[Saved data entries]
= = =

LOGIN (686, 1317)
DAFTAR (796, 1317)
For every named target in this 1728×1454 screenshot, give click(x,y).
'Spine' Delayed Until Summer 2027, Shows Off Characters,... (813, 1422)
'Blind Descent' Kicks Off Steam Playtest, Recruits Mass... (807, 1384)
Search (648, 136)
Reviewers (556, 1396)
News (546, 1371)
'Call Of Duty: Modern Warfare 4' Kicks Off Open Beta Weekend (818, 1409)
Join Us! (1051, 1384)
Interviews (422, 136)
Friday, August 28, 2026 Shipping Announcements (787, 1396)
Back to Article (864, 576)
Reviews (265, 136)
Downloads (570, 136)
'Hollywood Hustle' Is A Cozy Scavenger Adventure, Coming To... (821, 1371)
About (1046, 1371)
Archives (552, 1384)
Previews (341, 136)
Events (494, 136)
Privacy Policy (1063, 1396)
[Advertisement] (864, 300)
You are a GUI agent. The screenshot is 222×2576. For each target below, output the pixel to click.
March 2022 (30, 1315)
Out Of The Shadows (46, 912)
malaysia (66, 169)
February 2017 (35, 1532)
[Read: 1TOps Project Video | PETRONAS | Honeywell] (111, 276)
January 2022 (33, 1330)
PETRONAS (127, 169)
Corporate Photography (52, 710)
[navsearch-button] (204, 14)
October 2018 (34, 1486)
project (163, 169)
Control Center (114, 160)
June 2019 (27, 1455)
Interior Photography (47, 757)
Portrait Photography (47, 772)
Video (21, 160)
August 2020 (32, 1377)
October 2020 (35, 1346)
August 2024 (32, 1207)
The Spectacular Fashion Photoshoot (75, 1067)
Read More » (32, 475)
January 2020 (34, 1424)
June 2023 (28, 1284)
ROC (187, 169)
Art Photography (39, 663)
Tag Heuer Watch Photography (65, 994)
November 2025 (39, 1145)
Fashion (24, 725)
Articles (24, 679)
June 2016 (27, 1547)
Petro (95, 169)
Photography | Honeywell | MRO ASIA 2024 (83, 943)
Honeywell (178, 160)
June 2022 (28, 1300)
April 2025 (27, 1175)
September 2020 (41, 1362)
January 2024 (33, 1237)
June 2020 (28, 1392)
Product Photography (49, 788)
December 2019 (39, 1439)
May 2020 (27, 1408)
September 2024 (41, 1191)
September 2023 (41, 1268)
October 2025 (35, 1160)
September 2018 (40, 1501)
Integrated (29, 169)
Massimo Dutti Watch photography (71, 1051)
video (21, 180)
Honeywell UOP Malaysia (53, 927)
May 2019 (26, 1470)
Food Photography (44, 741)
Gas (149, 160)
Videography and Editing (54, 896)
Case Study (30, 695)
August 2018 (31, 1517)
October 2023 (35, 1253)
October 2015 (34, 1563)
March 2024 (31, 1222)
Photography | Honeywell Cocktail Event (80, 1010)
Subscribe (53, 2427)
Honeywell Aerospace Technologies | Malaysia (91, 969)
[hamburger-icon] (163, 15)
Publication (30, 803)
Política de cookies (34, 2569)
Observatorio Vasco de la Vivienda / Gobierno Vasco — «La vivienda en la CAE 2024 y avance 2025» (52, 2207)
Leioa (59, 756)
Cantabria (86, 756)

= = =

▶ **YOUR GOAL**: Taking the entries above, write out exactly the lines starting with the line containing "Articles (24, 679)" and going on through the line containing "October 2025 (35, 1160)", both included, and nothing else.

▶ **RESPONSE AREA**:
Articles (24, 679)
June 2016 (27, 1547)
Petro (95, 169)
Photography | Honeywell | MRO ASIA 2024 (83, 943)
Honeywell (178, 160)
June 2022 (28, 1300)
April 2025 (27, 1175)
September 2020 (41, 1362)
January 2024 (33, 1237)
June 2020 (28, 1392)
Product Photography (49, 788)
December 2019 (39, 1439)
May 2020 (27, 1408)
September 2024 (41, 1191)
September 2023 (41, 1268)
October 2025 (35, 1160)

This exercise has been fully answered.